Hold the Forevers
Page 7
He shot me a mischievous look and opened a side entrance.
My eyes widened. “That’s not supposed to happen.”
He didn’t respond, just drew me inside. The lights were off, but brightened his phone screen until he found what he was looking for and flipped on the lights.
“Aha!” he said.
And then I saw it—a vending machine.
I couldn’t help the bubble of laughter that exploded out of me. “You dragged me into a dark corner of campus to find a vending machine?”
“Work your magic, Delilah.”
“I don’t have any change.”
He winked at me and pulled out his Bulldog Bucks card. “Got you covered.”
He passed it to me as if he never considered that there might not be any money on his card. That it would just be there when he needed it.
I swallowed back my emotions on that, like I did everything, and hoped my superpower wouldn’t let me down.
With a deep breath, I swiped his card on the machine and pressed the Coke button. We both waited with anticipation as the machine rattled, taking its sweet time. It was an old model, and honestly, I was surprised it had card access at all.
Then there was a sturdy clunk, followed immediately by a second clunk.
“Ohhh!” Cole cheered, throwing his arms in the air and doing a two-step, as if I’d scored a touchdown.
I burst into laughter at the display and joined him, dancing circles around him. “It worked! Superpower unlocked!”
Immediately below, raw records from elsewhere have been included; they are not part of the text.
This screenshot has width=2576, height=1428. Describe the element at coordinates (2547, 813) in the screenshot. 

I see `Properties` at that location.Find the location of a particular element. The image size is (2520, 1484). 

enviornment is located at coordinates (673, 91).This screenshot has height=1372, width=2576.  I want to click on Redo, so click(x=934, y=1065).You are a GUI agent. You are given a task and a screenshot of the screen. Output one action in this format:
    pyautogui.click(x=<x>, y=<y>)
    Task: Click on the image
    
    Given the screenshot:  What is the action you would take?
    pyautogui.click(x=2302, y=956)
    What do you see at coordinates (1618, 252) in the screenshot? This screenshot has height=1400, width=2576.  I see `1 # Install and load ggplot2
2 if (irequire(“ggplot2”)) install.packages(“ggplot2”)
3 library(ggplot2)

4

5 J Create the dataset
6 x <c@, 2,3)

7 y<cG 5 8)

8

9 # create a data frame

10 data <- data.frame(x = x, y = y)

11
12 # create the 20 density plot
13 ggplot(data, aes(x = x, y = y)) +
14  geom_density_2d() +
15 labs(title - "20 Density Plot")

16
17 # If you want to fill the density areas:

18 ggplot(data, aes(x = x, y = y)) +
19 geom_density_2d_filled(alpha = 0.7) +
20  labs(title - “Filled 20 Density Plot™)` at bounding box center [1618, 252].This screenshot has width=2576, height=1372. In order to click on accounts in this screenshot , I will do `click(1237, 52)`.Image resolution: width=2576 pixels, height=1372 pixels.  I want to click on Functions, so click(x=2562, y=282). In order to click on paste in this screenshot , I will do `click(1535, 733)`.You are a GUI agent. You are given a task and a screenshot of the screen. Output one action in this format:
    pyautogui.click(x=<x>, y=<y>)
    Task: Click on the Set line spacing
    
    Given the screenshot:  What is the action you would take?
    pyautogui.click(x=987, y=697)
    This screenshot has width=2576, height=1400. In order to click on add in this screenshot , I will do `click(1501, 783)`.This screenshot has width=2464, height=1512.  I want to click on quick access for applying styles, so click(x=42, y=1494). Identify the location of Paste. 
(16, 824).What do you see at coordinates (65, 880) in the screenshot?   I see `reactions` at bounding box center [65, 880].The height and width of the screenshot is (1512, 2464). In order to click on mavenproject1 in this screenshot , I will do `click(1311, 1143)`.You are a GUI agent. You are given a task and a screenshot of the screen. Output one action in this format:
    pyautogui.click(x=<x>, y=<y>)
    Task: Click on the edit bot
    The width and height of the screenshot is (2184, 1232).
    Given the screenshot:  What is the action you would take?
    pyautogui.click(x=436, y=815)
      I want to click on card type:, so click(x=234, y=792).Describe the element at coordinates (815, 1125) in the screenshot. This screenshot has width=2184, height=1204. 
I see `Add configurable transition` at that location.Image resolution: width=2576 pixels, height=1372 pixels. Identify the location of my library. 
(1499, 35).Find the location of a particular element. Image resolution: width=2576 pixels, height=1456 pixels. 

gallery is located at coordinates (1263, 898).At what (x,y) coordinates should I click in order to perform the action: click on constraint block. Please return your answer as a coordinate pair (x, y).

We dug into the bottom of the machine and pulled out the two Cokes. Cole looked at it as if it were a goddamn miracle.
“This is seriously the coolest shit,” he said after we shut all the lights off and headed back to his car.
“It’s so random.”
“That’s why it’s the best superpower ever.”
“I accept this great achievement.”
He slipped his hand back into mine and gave me another look that made me melt into a puddle. “I don’t want this night to end.”
I flushed again. “Me neither. I’m having a great time.”
“We could go get a drink,” he suggested.
“I don’t have a fake.”
He shrugged. “You don’t need one. I can get us in.”
“Are you that self-assured about everything?”
“No,” he said. “I wasn’t sure that you’d say yes.”
“I didn’t.”
He leaned back against his Jeep and finished off the Coke, setting it on the hood. “Yeah. Why did you say no anyway?”
“I kind of swore off football players.”
He raised an eyebrow. “You dated a football player here?”
I shook my head. “In high school.”
“Well, damn, guy must have broken your heart if you swore off all of us.”
“Something like that.” Not that I wanted to talk about Ash at all.
“So, why’d you say yes then? I’m still a football player.”
“Don’t remind me,” I said with an eye roll.
“I guess it doesn’t matter. I’m glad you did. I’d been working up the courage for weeks.”
“No, you haven’t!”
“I’m serious,” he said. “I liked that you never gave a shit who any of us were.”
“So, you do notice that people notice you,” I teased.
He held his hands up and shot me that same cocky grin he always shot the camera. “I mean … I noticed more that you didn’t notice.” He tugged me a little closer until we were nearly sharing the same space. “I like that.”
I cleared my throat, feeling everything in me set aflame from that look. “What if I said I had noticed?”
His eyebrows shot up. “That so?”
“Maybe,” I said with a laugh.
His eyes dipped down to my lips, and for a split second, I thought he might kiss me. Right here in the center of downtown, where anyone and everyone could see us.
I realized two things simultaneously: I wanted him to kiss me, and I wasn’t sure I was ready for that to happen.
This date … this date had been perfect. Easy. Uncomplicated. I’d made out with random strangers, and it hadn’t meant anything. But I knew without a doubt … this would mean something.
Cole Davis meant something.
So, I took the step back that I needed to breathe in his presence.
“Why don’t we get you home, Lila?”
I nodded. This time, I didn’t correct him.
And I never would again.
3
Athens
April 5, 2008
The tailgate before the spring G-Day game looked like a stampede of elephants had trampled over North Campus. Josie wove drunkenly through the crowd of people, as if she went to Georgia, easily maneuvering us from one drink to the next.
To be fair, Josie had gone to an Atlanta high school that had sixty people out of their senior class come to the university. So, it was feasible that she knew more people here than I did.
“You have to sit with us,” Channing said, latching on to my arm.
“Definitely.”
My buzz was tipping into dangerous territory, but how could I deny the captain of the dance team? I couldn’t.
Georgia had two main dance teams. The one that marched with the band for football games and the varsity team that performed at all basketball games, volleyball games, and gymnastic meets. Channing and I were on the latter.